Lotfy, 33, a lawyer, was part of the youth coalition that helped drive the Egyptian revolution in January. He said his new party, the Egyptian Current, would be more diverse and promote a democratic government, though he stopped short of saying it was secular.

He called his expulsion “aggressive” and warned that the Brotherhood would lose more support if it isolated itself from the new realities of Egypt.

“Maybe the leaders are scared of this new era of freedom because they aren’t used to it,” he said.

“They’re used to living under persecution.”

During Mubarak’s nearly 30-year rule, the group was technically banned and its members were persecuted and arrested. Still, it was allowed to exist on a tight leash and in 2005 won about one-fifth of the seats in parliament with candidates who ran as independents. The organisation was late to sanction protests against Mubarak and has been criticised for now trying to co-opt the revolution that went forward without it.

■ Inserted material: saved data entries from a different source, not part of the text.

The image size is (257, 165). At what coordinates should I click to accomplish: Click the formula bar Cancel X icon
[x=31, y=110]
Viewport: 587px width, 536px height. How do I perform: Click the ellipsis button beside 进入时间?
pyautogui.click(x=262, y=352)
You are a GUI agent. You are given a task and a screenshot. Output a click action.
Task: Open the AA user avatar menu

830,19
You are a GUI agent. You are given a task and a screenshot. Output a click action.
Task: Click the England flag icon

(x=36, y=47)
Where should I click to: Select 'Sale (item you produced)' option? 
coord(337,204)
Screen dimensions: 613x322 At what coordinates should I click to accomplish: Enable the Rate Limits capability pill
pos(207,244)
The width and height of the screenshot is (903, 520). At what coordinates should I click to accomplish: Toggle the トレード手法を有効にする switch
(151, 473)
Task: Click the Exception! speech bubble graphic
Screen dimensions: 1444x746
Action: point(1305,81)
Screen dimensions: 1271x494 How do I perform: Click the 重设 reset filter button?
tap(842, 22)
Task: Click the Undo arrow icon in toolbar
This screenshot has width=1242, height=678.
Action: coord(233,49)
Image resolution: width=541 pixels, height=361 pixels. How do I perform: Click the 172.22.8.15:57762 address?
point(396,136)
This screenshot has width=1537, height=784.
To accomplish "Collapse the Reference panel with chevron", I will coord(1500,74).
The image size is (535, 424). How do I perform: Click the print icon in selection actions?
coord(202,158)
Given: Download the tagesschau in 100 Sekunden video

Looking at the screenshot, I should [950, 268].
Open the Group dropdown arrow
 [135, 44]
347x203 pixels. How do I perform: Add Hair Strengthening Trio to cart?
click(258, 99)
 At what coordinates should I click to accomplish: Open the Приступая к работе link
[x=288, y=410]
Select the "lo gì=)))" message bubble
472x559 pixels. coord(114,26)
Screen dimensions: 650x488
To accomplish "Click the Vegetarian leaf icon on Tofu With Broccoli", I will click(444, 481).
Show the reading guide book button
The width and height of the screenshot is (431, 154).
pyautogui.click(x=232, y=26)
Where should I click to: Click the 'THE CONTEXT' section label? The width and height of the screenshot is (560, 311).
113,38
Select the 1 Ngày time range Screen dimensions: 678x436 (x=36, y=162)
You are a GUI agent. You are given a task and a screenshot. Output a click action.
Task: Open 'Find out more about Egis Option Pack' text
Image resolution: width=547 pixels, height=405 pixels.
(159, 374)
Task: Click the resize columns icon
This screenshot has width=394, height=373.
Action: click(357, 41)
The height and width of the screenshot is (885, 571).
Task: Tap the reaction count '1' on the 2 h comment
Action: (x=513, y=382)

While the Brotherhood doctrine seeks to create a state governed by its strict interpretation of Islamic law, the group rejects militant violence to achieve its goals and is considered too mainstream by extremist groups such as al-Qaeda.

“The context changed too fast for them to adapt,” said Ibrahim Houdaiby, a former Brotherhood member and analyst.

“They are losing people, but we have to wait and see how that will impact on the group at large.”

Already the Brotherhood’s political party has softened its stance on issues such as whether women and Coptic Christians can run for president.

On the group’s website, a statement from the deputy of the political party, Essam el Erian, says any Egyptian citizen has the right to run for president. The Brotherhood also announced in June a formidable electoral alliance with the country’s most historic liberal and secular party, Wafd, despite their ideological differences.

Since Mubarak’s ouster, the group has not officially participated in any popular protests against the conduct of Egypt’s interim military leadership, prompting charges that the Brotherhood is too close to the Supreme Council of the Armed Forces. That pattern was broken this week, however, with the Brotherhood’s endorsement of a planned protest on Friday against the slow pace of change in the country.

Some younger members of the Brotherhood have been striking out on their own since the organisation failed to back the early anti-Mubarak protests. “We are trying to do what we did during the revolution, where we put aside affiliation and ideology and worked in the interest of Egypt,” Lotfy said.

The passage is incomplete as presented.